Abstract
If truth in art is elusive, truth in life and politics should not be so; it should be sought after and located despite its multicenteredness, declares the dramatist Harold Pinter in his Nobel acceptance speech, delivered in December 2005. In his poem called “Death,” which is the epilogue to his lecture, Pinter, “as a citizen,” pronounces the dead body the ultimate reality. The tortured, violated, victimized, racialized, or Orientalized flesh that haunts modern politics, Pinter asserts, is not a matter of fantasy or subjective evaluation. Although today’s dominant Western political discourses have taken pains to highlight the value of democratic institutions, civil liberties, human rights, and respect for life, there exists one compact and forceful nucleus that disproves their claims and presents a different version of reality: the changing, decaying flesh of the tortured body. By underscoring the callousness of the Western gaze, the poem draws attention to the expendability of flesh today; dead bodies are reduced to dispensable waste matter, worthless and superfluous items one needn’t even bother to count.
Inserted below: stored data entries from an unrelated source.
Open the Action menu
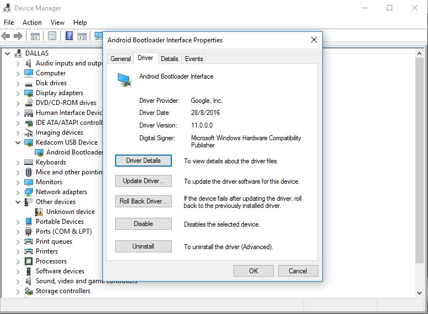Viewport: 428px width, 314px height. click(32, 23)
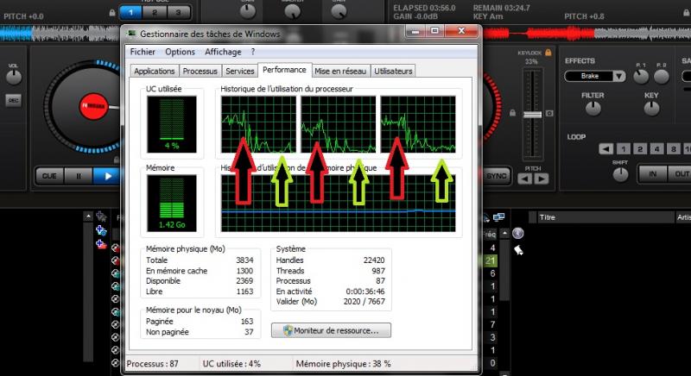Click the FILTER knob
The image size is (691, 376).
(x=593, y=109)
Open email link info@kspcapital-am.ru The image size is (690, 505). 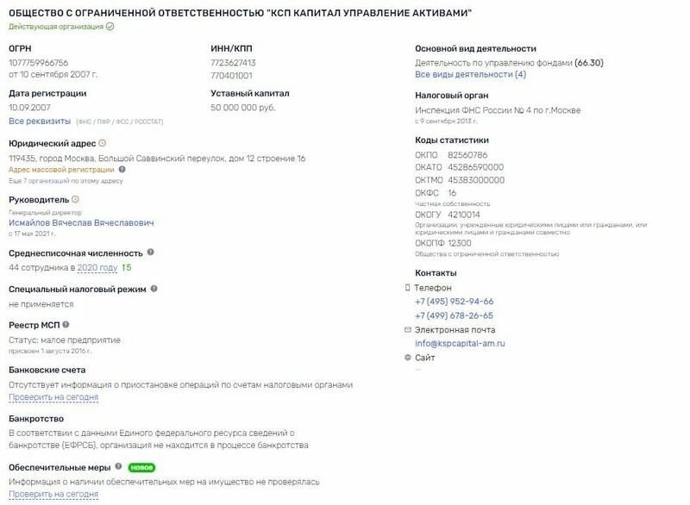coord(460,343)
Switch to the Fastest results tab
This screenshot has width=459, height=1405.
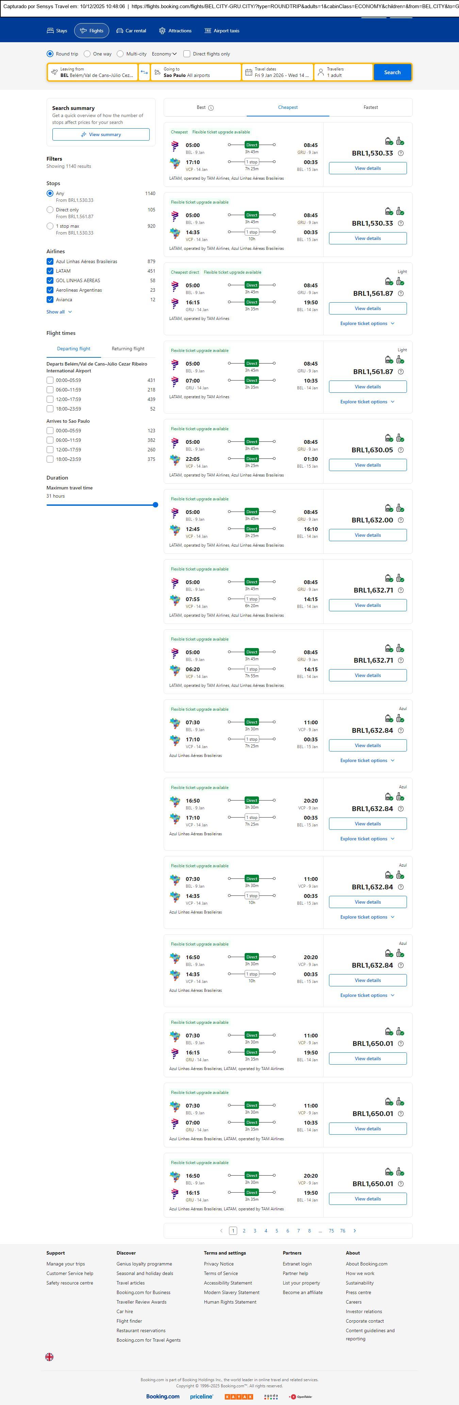pyautogui.click(x=370, y=107)
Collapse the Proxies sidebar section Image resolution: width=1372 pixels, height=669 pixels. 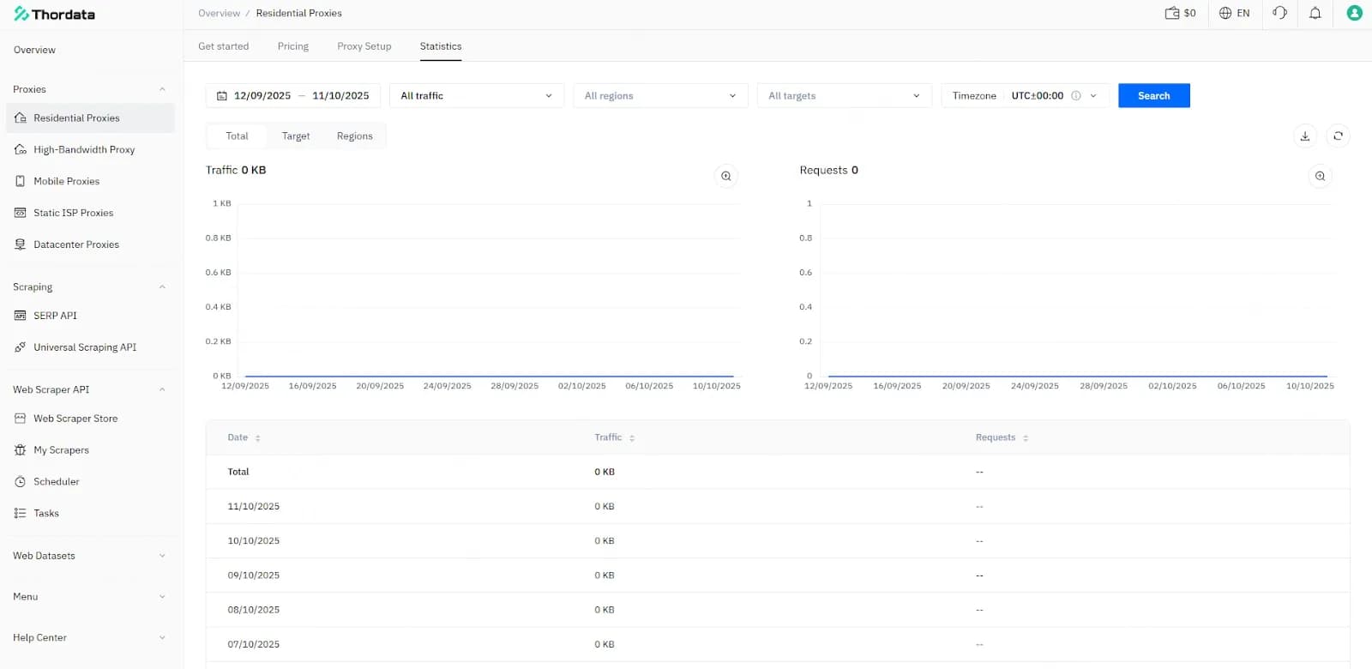click(x=162, y=89)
At the same time, the corpse, paradoxically, acquires the power to transform the ruthless voice of the speaker into a voice that cares. The repetitive and nonsensical “who?/where?/how?/by whom?” journalistic questions with which the poem opens become in the last stanza statements suggestive of the impending need to attend to the corpse, as they retain the grammatical form of a question yet lack a question mark.
“Death”
Where was the dead body found?
Who found the dead body?
Was the dead body dead when found?
How was the dead body found?
Who was the dead body?
Who was the father or daughter or brother
Or uncle or sister or mother or son
Of the dead and abandoned body?
Was the body dead when abandoned?
Was the body abandoned?
By whom had it been abandoned?
Was the dead body naked or dressed for a journey?
What made you declare the dead body dead?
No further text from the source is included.